Data records:
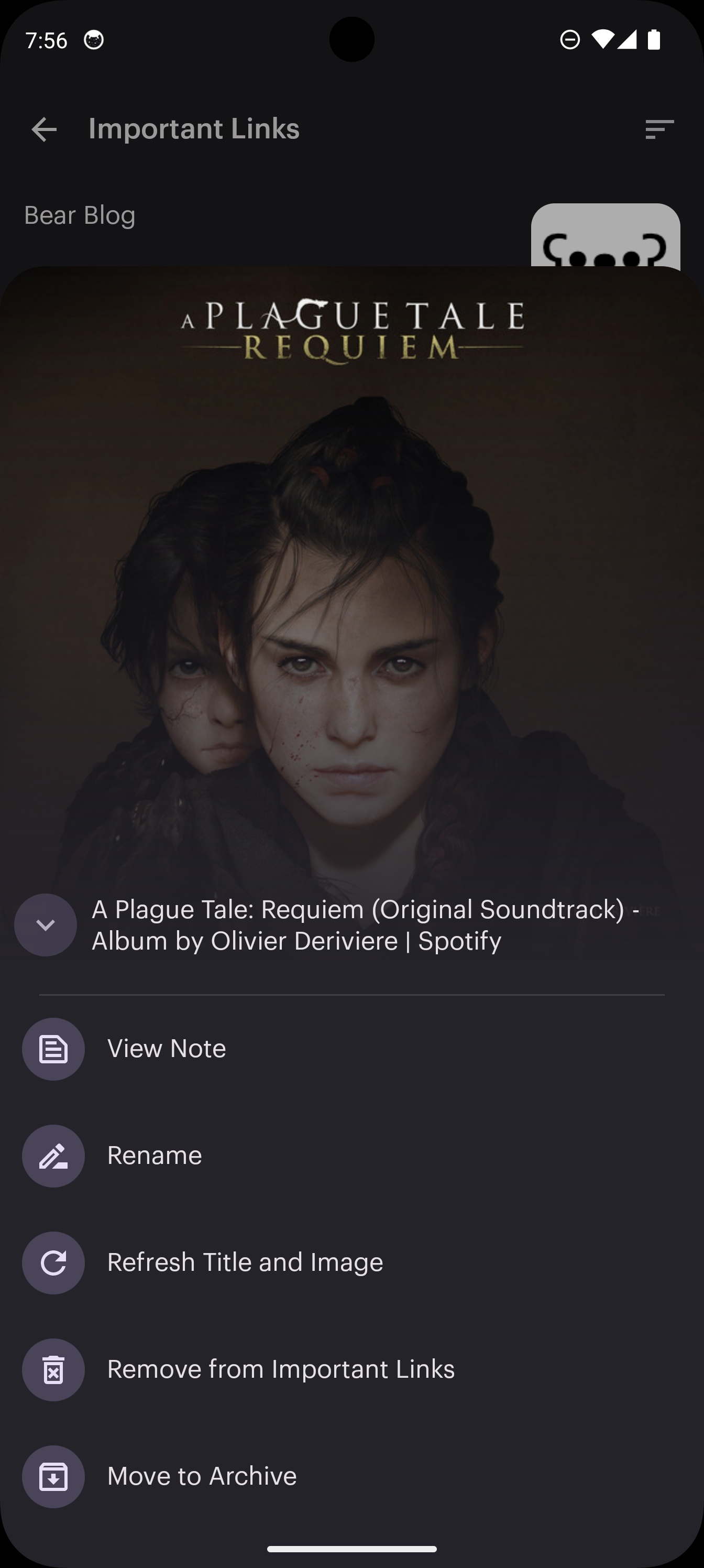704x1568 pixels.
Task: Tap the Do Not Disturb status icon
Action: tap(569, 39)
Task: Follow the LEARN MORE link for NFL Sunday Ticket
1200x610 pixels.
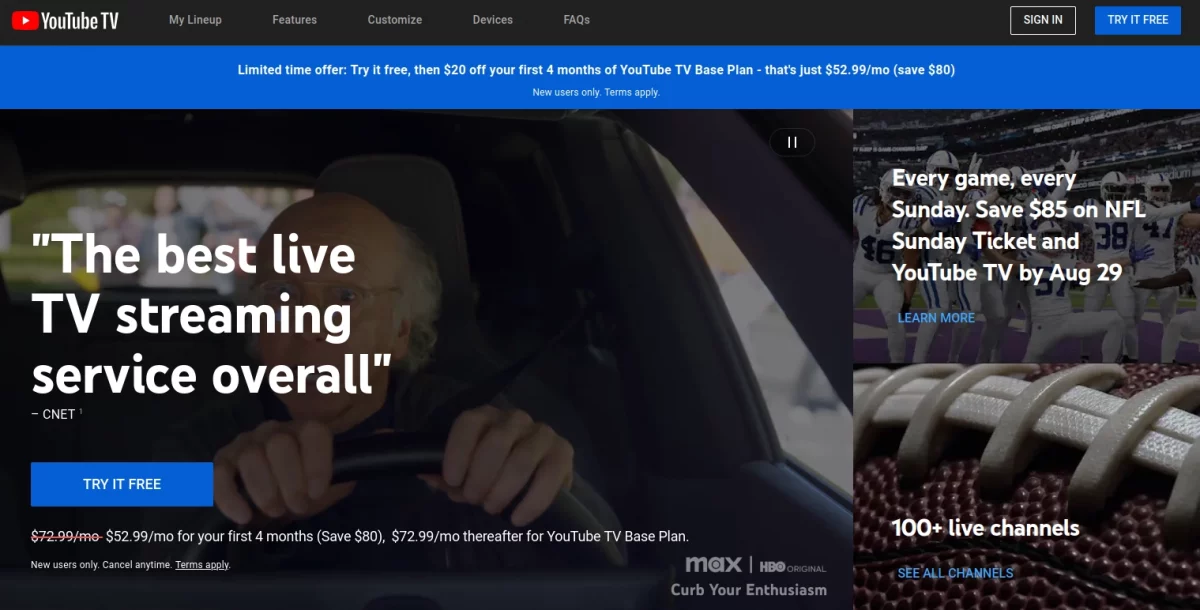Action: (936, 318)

> Directions for this task
From the line containing "Task: Follow the" to the last line of the entries, copy every line exactly, including both ends, and leave out the pictures.

> Exercise output
Task: Follow the LEARN MORE link for NFL Sunday Ticket
1200x610 pixels.
Action: (936, 318)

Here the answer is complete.